Dirmann Technology Consultants

vSAN 7.0 Update 1 – Shared Witness for Two-Node Clusters


It’s Sunday! Super Bowl Sunday, to be exact. And what better way to spend Super Bowl Sunday than to sit down at the computer and type up an article about VMware’s vSAN. Glad we’re on the same page with that one! For those that don’t know me, I love vSAN. I vouch for this product all the time. I’ve been using it since vSphere 6.0 and have probably deployed well over fifty clusters ranging from two-nodes from 5TB to 9+ with 300TB. It’s come a long way since its introduction into VMware’s arsenal and is just an all-around win, in my opinion. Easy to setup, deploy, and maintain. You get to reduce physical infrastructure footprint, rack space, cooling, and power consumption. You can make use of dedupe and compression, encryption, and now with vSAN 7.0, file services such as NFS and SMB (we’ll talk more about that in another article). I want to talk about a different enhancement that came along with vSphere 7.0.

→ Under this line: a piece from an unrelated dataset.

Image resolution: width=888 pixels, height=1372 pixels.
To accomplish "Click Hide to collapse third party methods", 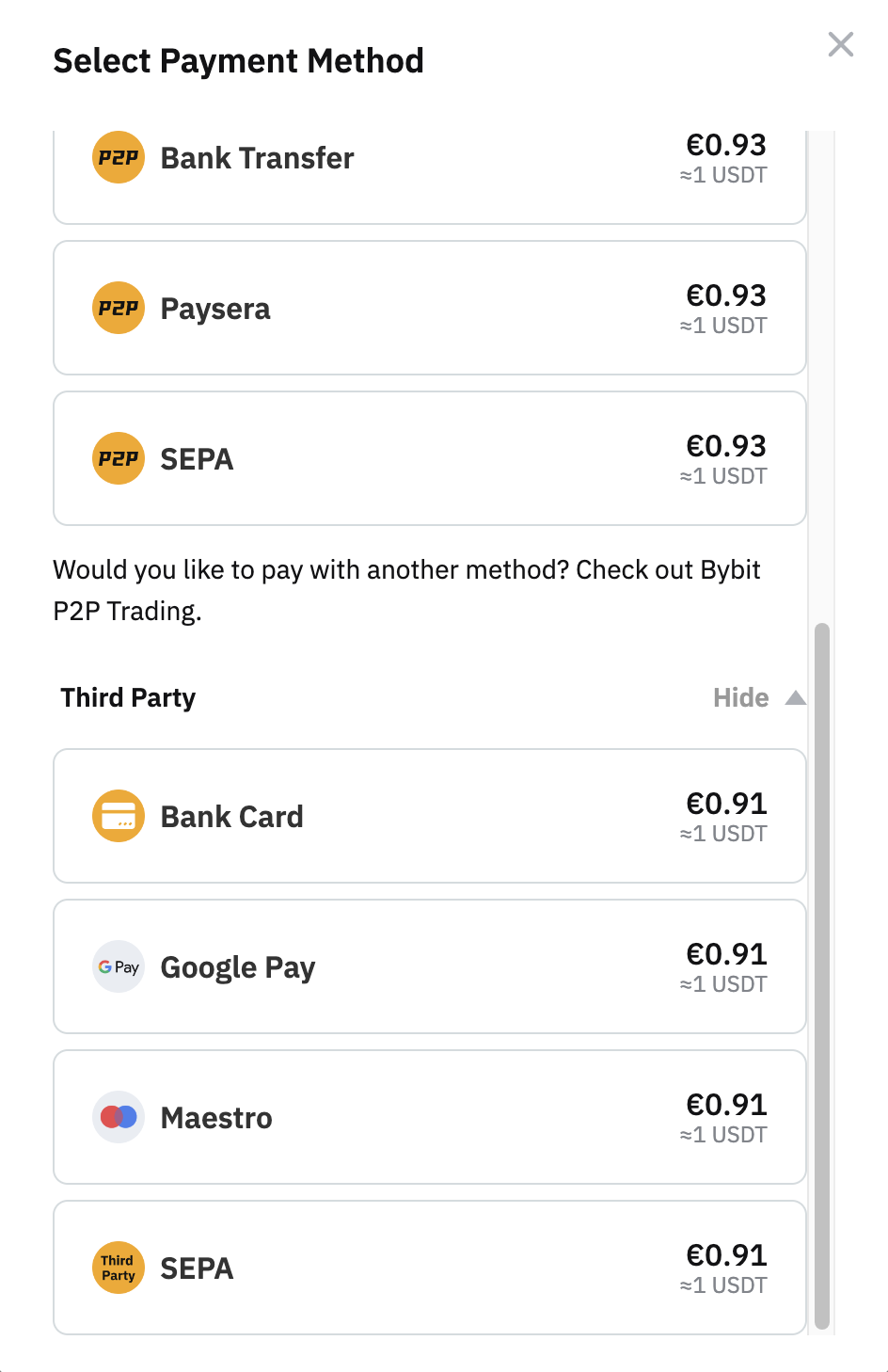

Witness Appliance Resource Sprawl

As I previously mentioned, I’ve deployed a good amount of vSAN clusters. One company was putting two-node clusters in almost all their remote locations to replace antiquated supply chain management infrastructures. Well, much like any other type of two-node cluster you need that third medium to help with potential split-brain situations, whether is a shared quorum disk, file share, or even some point-to-point cabling. This is object, whatever it may be, is referred to as the cluster witness. I find it funny that I refer to them as two-node vSAN clusters because there’s technically no such thing (even though VMware labels it as a “Two-Node Cluster with a Witness”. The minimum node count for a vSAN cluster is three. “What’d he just say?” Yup! It’s true. That third node, however, can be a witness appliance, which doesn’t provide you additional compute or capacity. The witness node is a dummied down ESX install that runs vSAN components and only stores metadata. This appliance requires 2 IP addresses – one for management and one for vSAN traffic to/from the cluster it is a part of. The sizing depends on the amount of VMs and/or objects in the vSAN. Here’s a quick break down of the options:

Name Max VM Count Max Object Count vCPUs RAM (GB) Total Storage (GB)
Tiny 10 750 2 8 37 GB
Medium 500 21,000 2 16 372 GB
Large 500 45,000 2 32 372 GB

The catch with the witness appliance is that it had a 1:1 deployment ratio (one witness appliance per two-node vSAN cluster). Once you “attached” a witness to a cluster, that witness couldn’t be used again unless you removed it from the existing cluster first. Now let’s think about that for a moment. I mentioned that I had deploy oodles of vSAN clusters to a lot of remote sites. A decent portion were 2-nodes with a ranging number of VMs. If you do the math you can easily see that the amount of resources invested into the witness appliances can add up quickly. Ten remote sites, we’ll go with 5 small and 5 medium, equates to the following:

  • 20 IP addresses
  • 20 vCPUs
  • 120 GB of RAM
  • 2TB of storage (obviously we can thin provision to save here)

Can I Get *A* Witness?

A few years back I met with a few of the members (at the time) of VMware’s South Florida region Storage/HCI team. We were discussing the VMware’s plan to combat against the previous paragraph – resource sprawl due to witness appliances. They mentioned the “Global Witness” concept to me but had no date of availability for it. So, I waited, and waited, and waited. I checked in with reps and engineers that I knew every so often to see if there were any updates. One glorious day, vSphere 7.0 Update 1 was announced with this amazing feature called the “Shared Witness for 2-Node vSAN Deployments”. Now, the shared witness does have limitations of supporting a maximum of 64 2-node clusters and 64,000 witness components, or 1,000 objects per cluster. If for whatever reason you hit this capacity, you can just deploy another. Even if you wind up having two or even three of these, the savings in resources is amazing compared to the previous 1:1 restriction.

The Catch

Well, to be short and sweet, your vSAN cluster must be running vSAN 7 U1 to be able to make use of this feature. Once you meet that, you can click on the witness host that you’ve added to vCenter > Monitor tab > Under vSAN, click Two Node Clusters. Then, in the right pane, click “Assign to this witness”.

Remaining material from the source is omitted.